#### [Goal of the exercise]
Search each line below for "computer", then return the lines where it appears.

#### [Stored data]
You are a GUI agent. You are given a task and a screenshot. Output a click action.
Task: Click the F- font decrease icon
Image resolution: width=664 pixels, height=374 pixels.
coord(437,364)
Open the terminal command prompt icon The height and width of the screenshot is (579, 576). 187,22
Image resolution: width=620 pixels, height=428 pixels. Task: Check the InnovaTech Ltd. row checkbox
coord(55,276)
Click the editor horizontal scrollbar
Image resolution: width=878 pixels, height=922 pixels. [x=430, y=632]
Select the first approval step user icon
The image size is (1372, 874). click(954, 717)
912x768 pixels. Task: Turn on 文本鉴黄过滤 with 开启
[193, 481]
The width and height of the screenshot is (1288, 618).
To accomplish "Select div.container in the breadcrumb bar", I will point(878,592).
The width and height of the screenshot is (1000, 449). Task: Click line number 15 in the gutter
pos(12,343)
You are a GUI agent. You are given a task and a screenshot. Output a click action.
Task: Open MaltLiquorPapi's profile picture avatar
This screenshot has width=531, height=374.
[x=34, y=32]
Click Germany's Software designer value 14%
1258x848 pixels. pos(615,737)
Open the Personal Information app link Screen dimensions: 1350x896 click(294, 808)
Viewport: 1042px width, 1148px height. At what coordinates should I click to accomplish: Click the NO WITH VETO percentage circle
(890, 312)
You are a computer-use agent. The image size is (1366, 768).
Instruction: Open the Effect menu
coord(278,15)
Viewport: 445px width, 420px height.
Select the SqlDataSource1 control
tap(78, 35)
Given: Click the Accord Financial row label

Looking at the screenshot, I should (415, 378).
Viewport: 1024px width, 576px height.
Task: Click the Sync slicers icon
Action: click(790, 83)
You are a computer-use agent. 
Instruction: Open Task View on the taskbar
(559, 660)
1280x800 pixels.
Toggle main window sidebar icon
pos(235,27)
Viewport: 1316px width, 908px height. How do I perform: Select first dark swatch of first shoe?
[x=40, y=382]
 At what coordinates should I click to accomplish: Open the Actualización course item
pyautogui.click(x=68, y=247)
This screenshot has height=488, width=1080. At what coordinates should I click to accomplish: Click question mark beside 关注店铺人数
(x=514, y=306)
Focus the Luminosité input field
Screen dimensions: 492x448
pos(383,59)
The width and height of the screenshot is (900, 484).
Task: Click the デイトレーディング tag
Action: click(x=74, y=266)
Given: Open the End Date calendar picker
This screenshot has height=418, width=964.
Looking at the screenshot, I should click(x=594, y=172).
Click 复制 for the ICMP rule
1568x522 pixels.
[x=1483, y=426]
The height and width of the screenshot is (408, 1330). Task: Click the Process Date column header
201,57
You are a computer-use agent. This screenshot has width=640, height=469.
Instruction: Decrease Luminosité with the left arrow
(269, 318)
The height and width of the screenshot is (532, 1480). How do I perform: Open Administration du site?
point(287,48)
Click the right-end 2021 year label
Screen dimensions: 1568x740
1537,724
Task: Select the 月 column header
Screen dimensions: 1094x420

#### [Output below]
You are a computer-use agent. The image size is (1366, 768).
You are a computer-use agent. 
You are a computer-use agent. This screenshot has width=640, height=469.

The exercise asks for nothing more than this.